To create batches and commit annotations to ground truth, you must have the Developer role. For more information about access and permissions, see Roles and user permissions.

What are batches?

Before documents can be annotated in Annotation Studio, they must be assigned to batches. A batch is simply an arbitrary collection of data points—it can be as large as an entire split or data source or as small as a few examples.

Typically, you'll want documents manually annotated at a couple different points during the data development process:

  • At the beginning of a project so that you can get some initial ground truth to begin development.
  • During labeling function (LF) and model development. The development cycle is an iterative process and you may want to introduce more datapoints with ground truth. The reasons may be to improve the inbalances in the dataset, or simply to add more training data.

How to create batches

There are two ways that you can create batches in Snorkel Flow:

  • Dataset page: Best method to use if you want to quickly create batches for an entire split or data source.
  • In-platform notebook: Best method to use if you have a specific list of x_uids that you want to create batches from.
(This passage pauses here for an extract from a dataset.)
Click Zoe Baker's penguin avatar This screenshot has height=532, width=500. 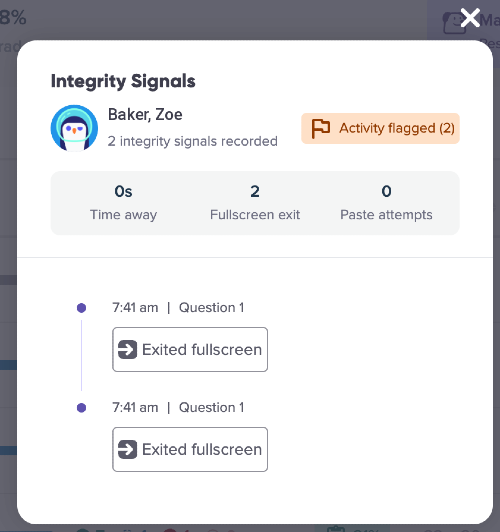74,128
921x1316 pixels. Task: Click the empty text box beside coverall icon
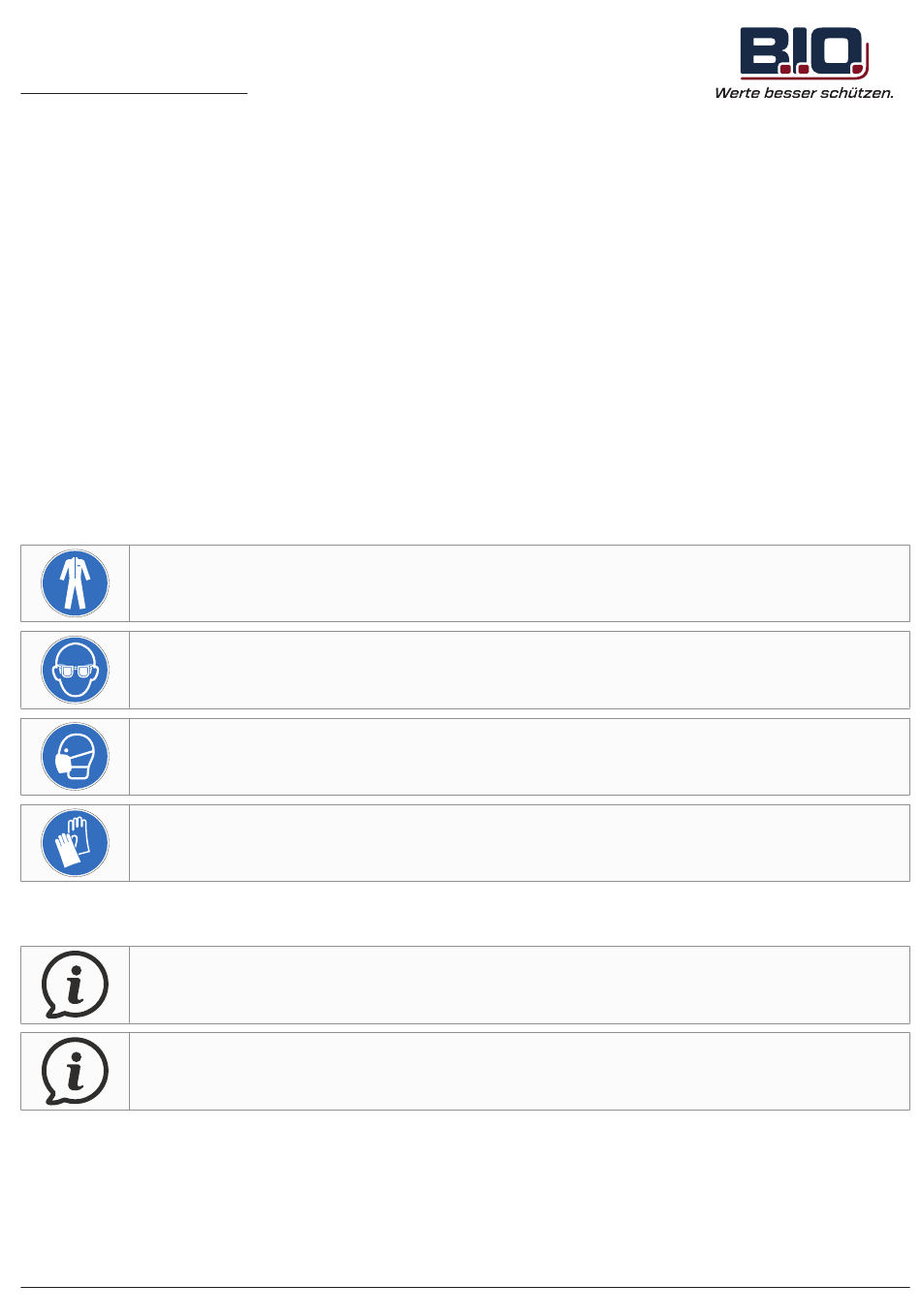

All batches that you create can be seen and managed in the Batches tab. This page can be accessed by going to the dataset page, then clicking Batches as shown below.

Accessing Annotation Studio from the dataset page

Create batches in the Dataset page

The easiest way to create batches is in the Batches tab from the selected dataset page.
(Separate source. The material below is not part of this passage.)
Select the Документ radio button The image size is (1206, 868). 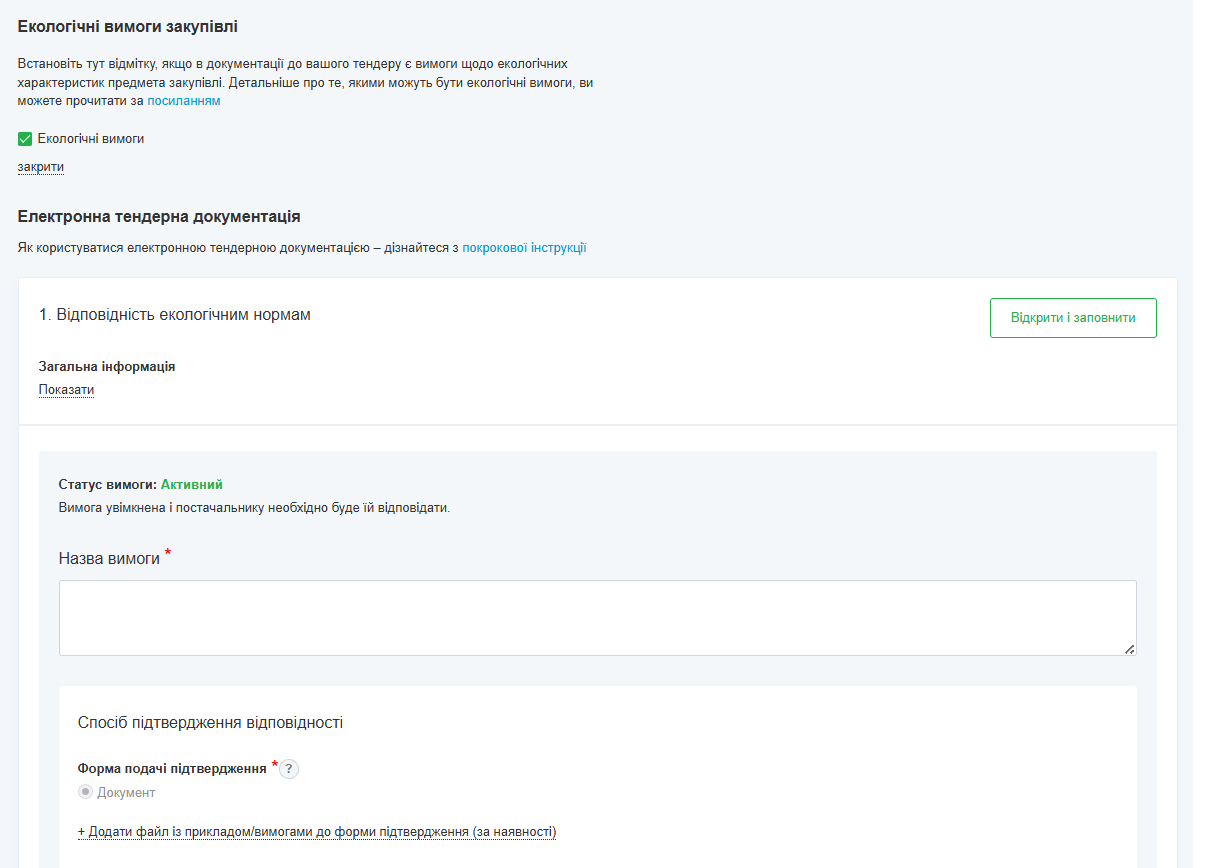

  1. Go to the Batches tab.

  2. Select + Create a new batch to bring up the Create new batch modal.

  3. Specify the following options:

    • Batch name: The name for the batch. If you choose to create multiple batches by enabling Divide batch equally among annotators, then each batch is named the specified name with an appended numerical index to differentiate the batches.
    • Label schema(s): Specifies the label schema(s) to use for the batch.
    • Select a split: Specifies which split to use to create the batch. Each batch comes from a single source—a split, a data source, or an existing batch.
    • Datapoints: Specifies the data points to include in the batch. You can select all data points or data points that are not assigned to any batches.
    • Sample percentage: Specifies the percentage of data points to use for the batch between 1-100%.
    • Shuffle data order: Shuffles the order of the data points in your data source. This option enables you to randomly sample which data points go into each batch.
    • Assign annotators: Specifies the annotators to assign the batch to.
    • Divide batch equally among annotators: If enabled, datapoints are divided equally to n batches where n is the number of annotators specified in Assign annotators.
  4. Once you finish your selections, click Create Batch. Creating a batch from the Batches page

The new batch or batches can now be seen on the Batches tab.
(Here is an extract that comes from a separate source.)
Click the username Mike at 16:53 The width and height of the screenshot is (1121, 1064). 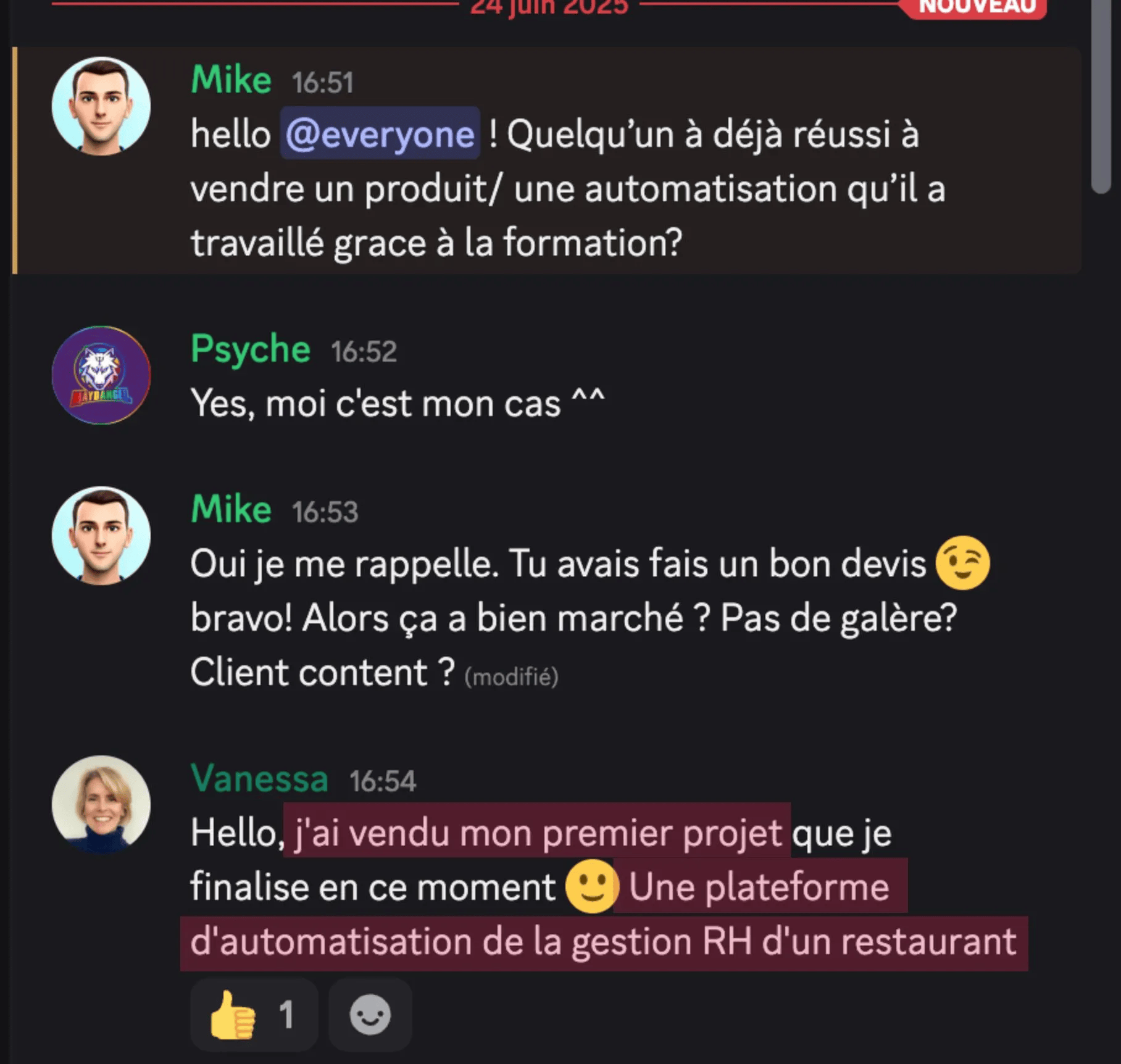[x=231, y=509]
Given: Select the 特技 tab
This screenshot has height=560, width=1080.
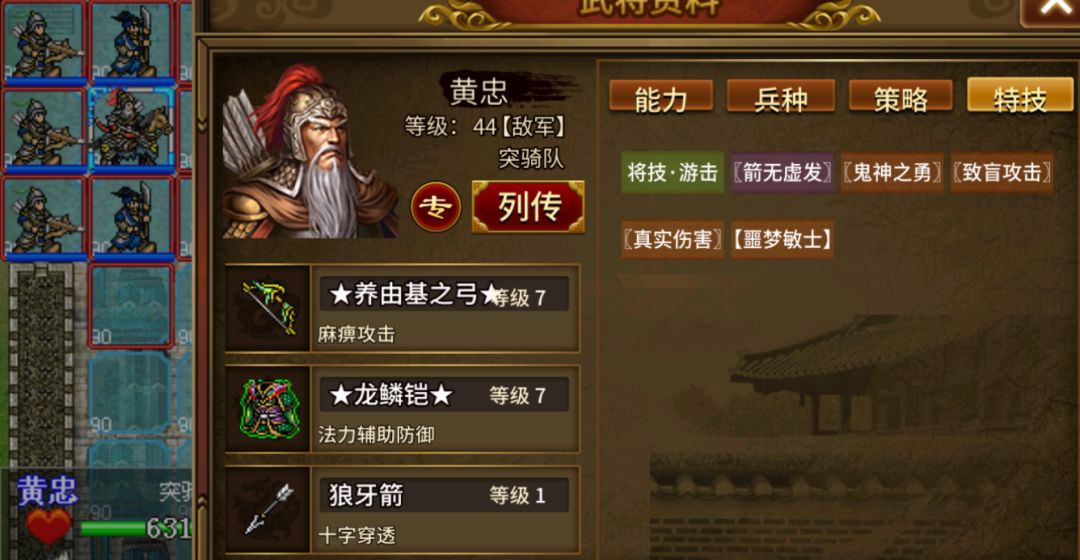Looking at the screenshot, I should click(1020, 96).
Create batches with the in-platform notebook

You can also create batches using the SDK in the in-platform notebook. This method is convenient if you have a specific list of x_uids that you want to create batches from.

You can create batches in the SDK using the Dataset.create_batches function. Some examples of how to use the function can be seen below. You can search Dataset.create_batches in the SDK documentation for more information about the parameters.

ds = Dataset(name="dataset_name", uid=0, mta_enabled=True)

# Creating batches with default parameters.
ds.create_batches(name="notebook_batch", assignees=[5,6], split='train')

# Creating a batch with specific data points using the index. Data points must be from the same split.
ds.create_batches(name="notebook_batch", assignees=[5,6], x_uids=["span::5", "span::7"])

# Creating batches with a fixed number of data points.
sf.create_batches(node, username="assigner", assignees=["user 1", "user 2"], batch_size=10)

The created batches can be seen and managed in the Batches page at the dataset page.